Many with a penchant for liner notes and personnel listings will be dissappointed by the lack of any
such info, in the place of which we are given some poetic ramblings of debatable merit. There is also
nothing about the history of the album (I am led to believe that it came about because of music commissioned
for a Bill Cosby TV show), but you do at least get a reproduction of the wonderful original cover
art. However, the reason I bought this album was to bathe in gallons of life-giving fonk, the true essence
of man. And so, my good friend, that is what I recommend you do!

Try and get this out of your head if you can!5
I've had this album less than a week and already I am enslaved to it! This is serious, butt-shakin' funk. Two of the tunes immediately caught my ear when I listened to the 1-minute excepts on the Amazon website ("Wiggle-Waggle" and "Oh! Oh! Here He Comes") and, believe me, the full versions deliver all that they promise!

The music was originally written as the theme music to a cartoon series by Bill Cosby, but the tunes are so strong that they merited release as an album in thier own right. Some of the more up-tempo tracks remind me of the funkier side of Aretha Franklin with their tight brass section arrangements and solid backing from the rhythm section. The slower numbers don't vie for attention as much as the other tracks but they do grow on you, and you'll soon find yourself humming those too. For the main part, though, it is funk of the highest quality.

If you've heard Herbie's "Head Hunters" and "Thrust" and loved them (or even if you liked it but were maybe slightly put off by the heavy use of synthesisers) then I'd give this a listen -the only thing electrical which he plays on this record is the Fender-Rhodes keyboard. This was the first time he recorded with the instrument, I think, but already you can hear how at home he is with it - his solo on "Wiggle-Waggle" will have dancing around like nobody's business!

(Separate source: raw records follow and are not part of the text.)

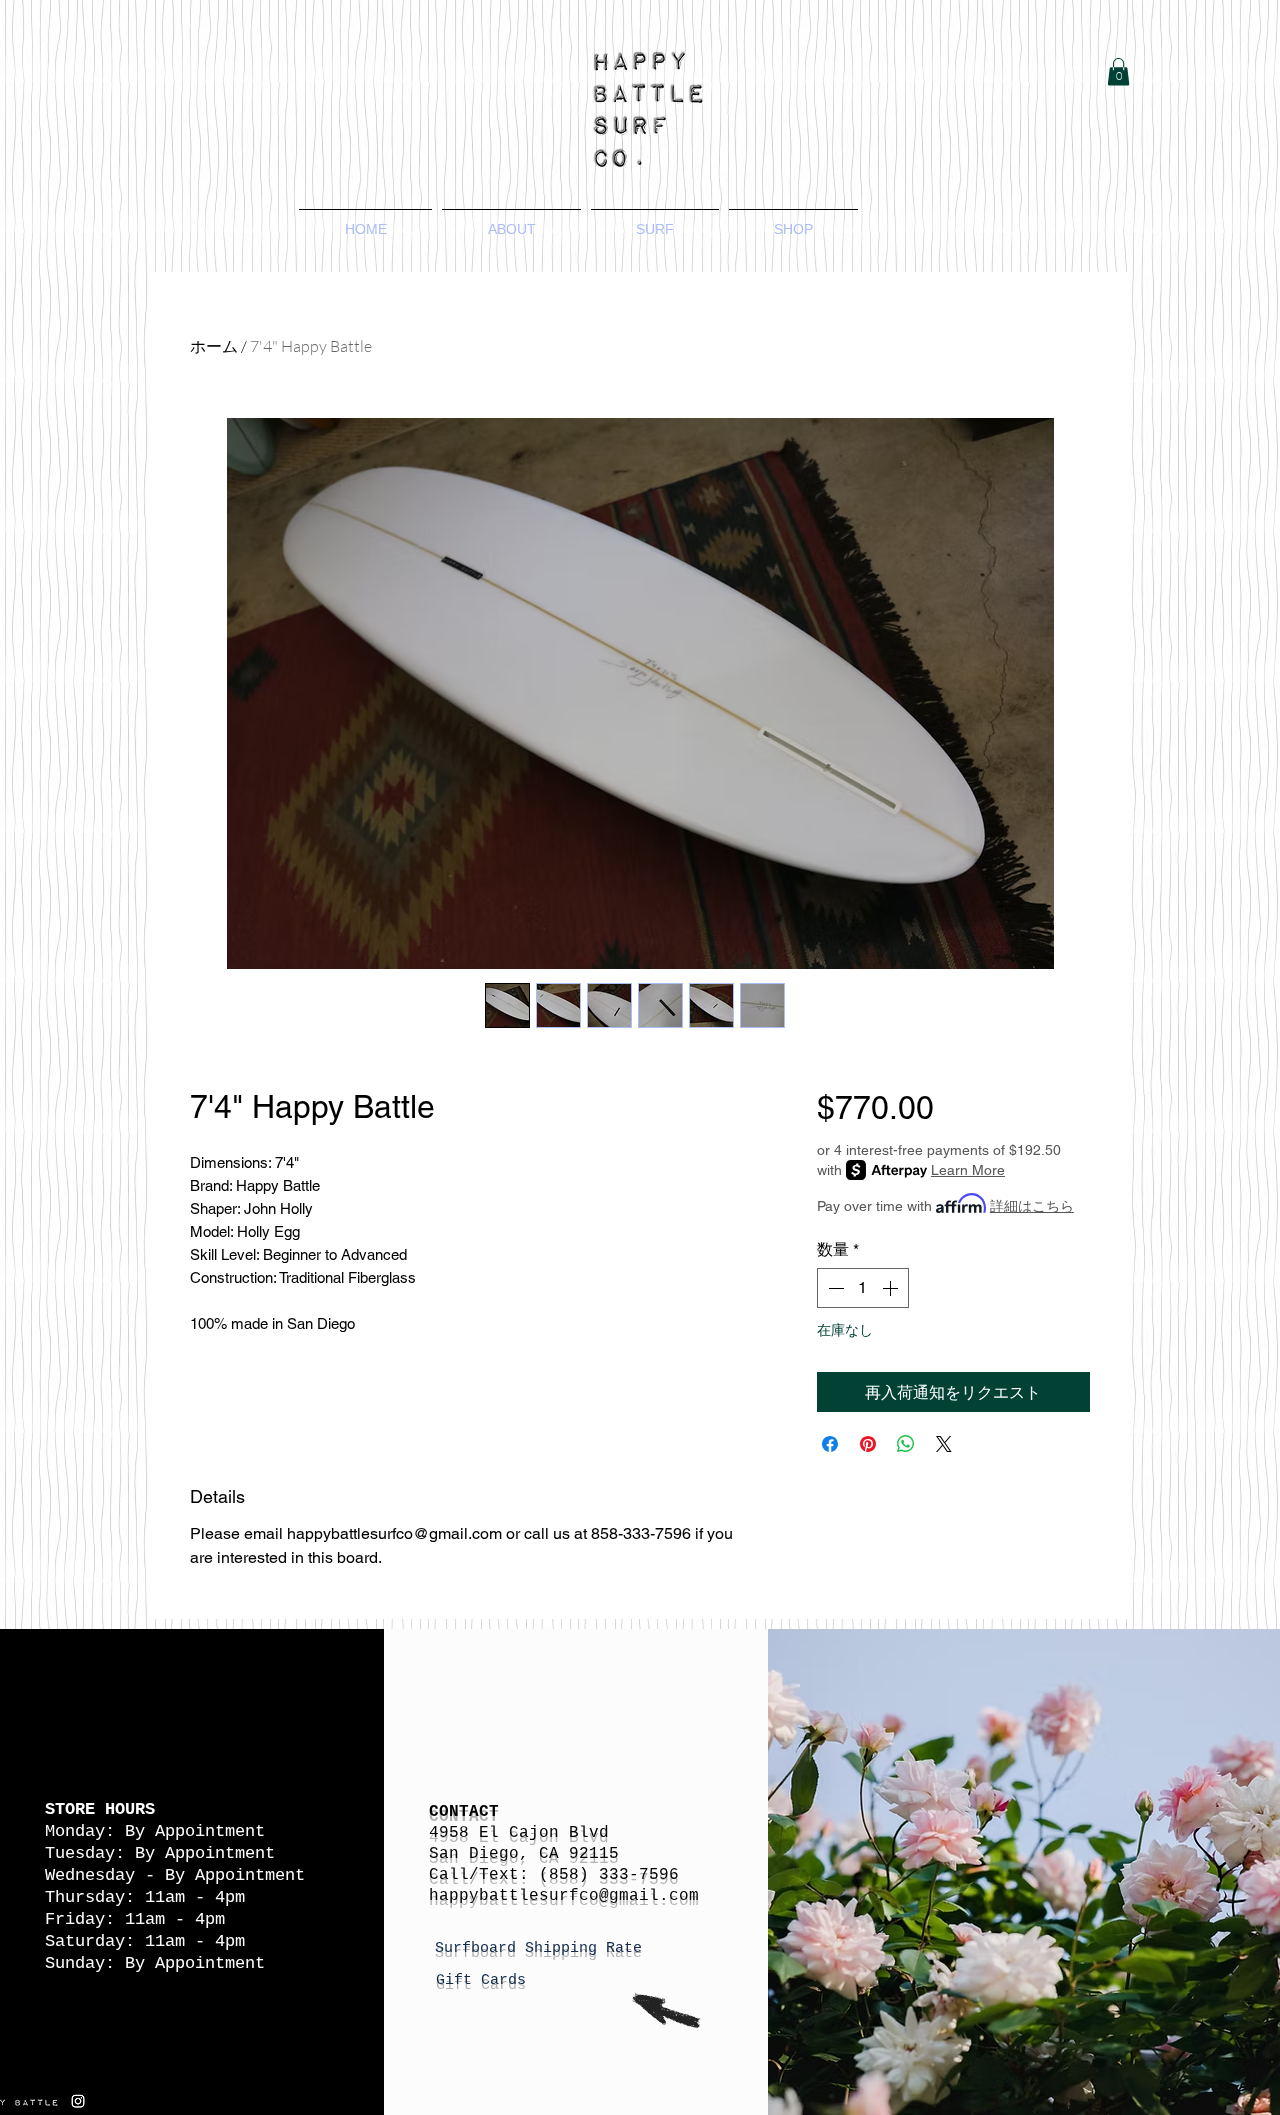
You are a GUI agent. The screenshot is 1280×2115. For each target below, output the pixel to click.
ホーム (214, 346)
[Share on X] (944, 1444)
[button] (1118, 71)
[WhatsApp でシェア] (906, 1444)
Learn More (968, 1170)
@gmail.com (649, 1896)
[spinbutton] (863, 1288)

The only complaint I have about this album is that it wasn't reissued sooner. Up until very recently the music was only available on a CD which brings together this and the other two recordings which Herbie made for Warner Bros between '69 and '72 ("Mwandishi" and "Crossings") but the music featured on this disc is very different from that on the other two indeed (these two are, in fact, reminiscent of Miles Davis' "Bitches Brew"), so there's a lot to be said in favour of approaching the albums individually. This one comes highly recommended.